L’adaptation au changement climatique, en renforçant la capacité des agriculteurs marocains à faire face aux dérèglements et à introduire des pratiques agricoles durables.
La FEMIP au Maroc
Facilité euro-méditerranéenne d'investissement et de partenariat au Maroc
La FEMIP, étant présente au Maroc depuis plus de 35 ans pour le financement de plusieurs projets, estime que ce sont les secteurs du transport et télécommunications qui s’accaparent la part du lion avec plus de 1,7 milliard d’euros déboursés. L’Institution a ainsi versé 120 millions d’euros pour la construction de plus 15.500 km de voies de circulation dans le pays. Suivant l’intérêt que revêt le secteur de l’énergie, et surtout celui des énergies renouvelables, la FEMIP a aussi accordé au Maroc près de 1,5 milliard d’euros de prêts. Le but étant d’accompagner essentiellement l’exécution des grands projets, mais aussi de soutenir l’orientation «durable » adoptée par le pays depuis quelques temps.
Avec un financement de 470 millions d’euros, le secteur de l’eau et l’environnement occupe la troisième place dans les priorités de la FEMIP au Maroc.
Projets
Le portefeuille de la Banque mondiale au Maroc compte actuellement 22 projets, avec des engagements qui s’élèvent à 2,44 milliards de dollars.
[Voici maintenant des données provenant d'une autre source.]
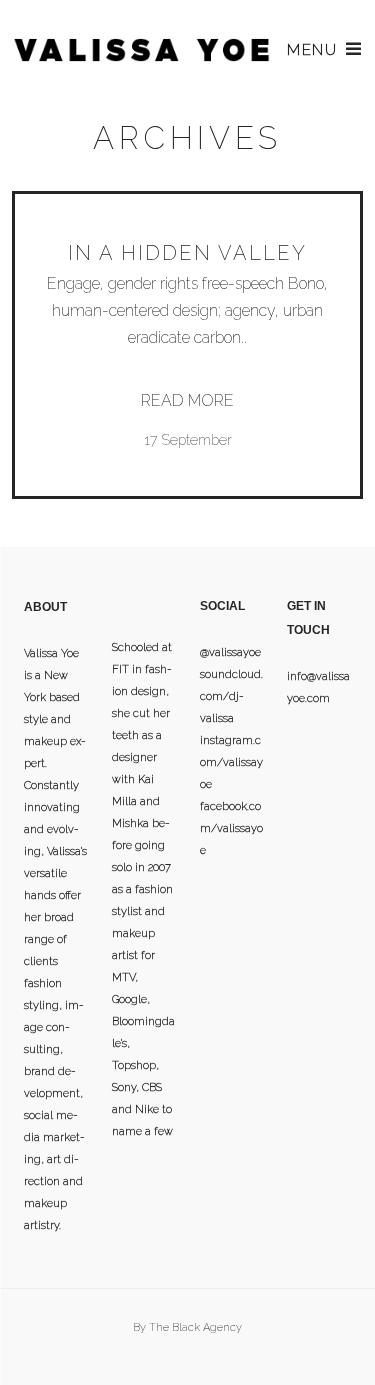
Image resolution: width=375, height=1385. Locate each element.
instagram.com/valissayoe (231, 762)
Ces projets apportent notamment un appui à la réforme du secteur privé, du secteur financier et de la gouvernance, à la croissance verte et à la promotion des énergies renouvelables, à l’accès aux services de base tels que les routes rurales, l’eau et l’assainissement, à la réduction de la vulnérabilité et de l’exclusion sociale, ainsi qu’à des améliorations dans l’agriculture et la gestion des déchets solides.
Puisque ces projets sont assez nombreux et que nous ne pouvons pas tous les évoquer, nous nous contenterons du plus récent d’entre eux.
Le 30 septembre 2014 , le Conseil des administrateurs du Groupe de la Banque mondiale a approuvé un projet de 519 millions de dollars afin de soutenir les efforts déployés par le Maroc pour réduire sa dépendance vis-à-vis des combustibles fossiles en développant ses sources d’énergies renouvelables. Ce projet vient appuyer la stratégie des autorités marocaines qui vise à capter l’énergie du soleil en recourant à la technologie solaire à concentration.
Projet: Noor-Ouarzazate
Les importations du Maroc, considéré comme étant le plus gros importateur d’énergie du moyen orient Afrique du nord, de combustibles fossiles couvrent plus de 97 % de ses besoins énergétiques. Le projet de centrale solaire thermique à concentration de Noor-Ouarzazate aidera l’Agence marocaine pour l’énergie solaire à agrandir le premier complexe solaire du pays, en contribuant à accroître ses capacités et sa production. Le financement sera assuré à hauteur de 400 millions de dollars par la Banque Mondiale et de 119 millions de dollars par le Fonds pour les technologies propres, dont celle-ci assure l’administration.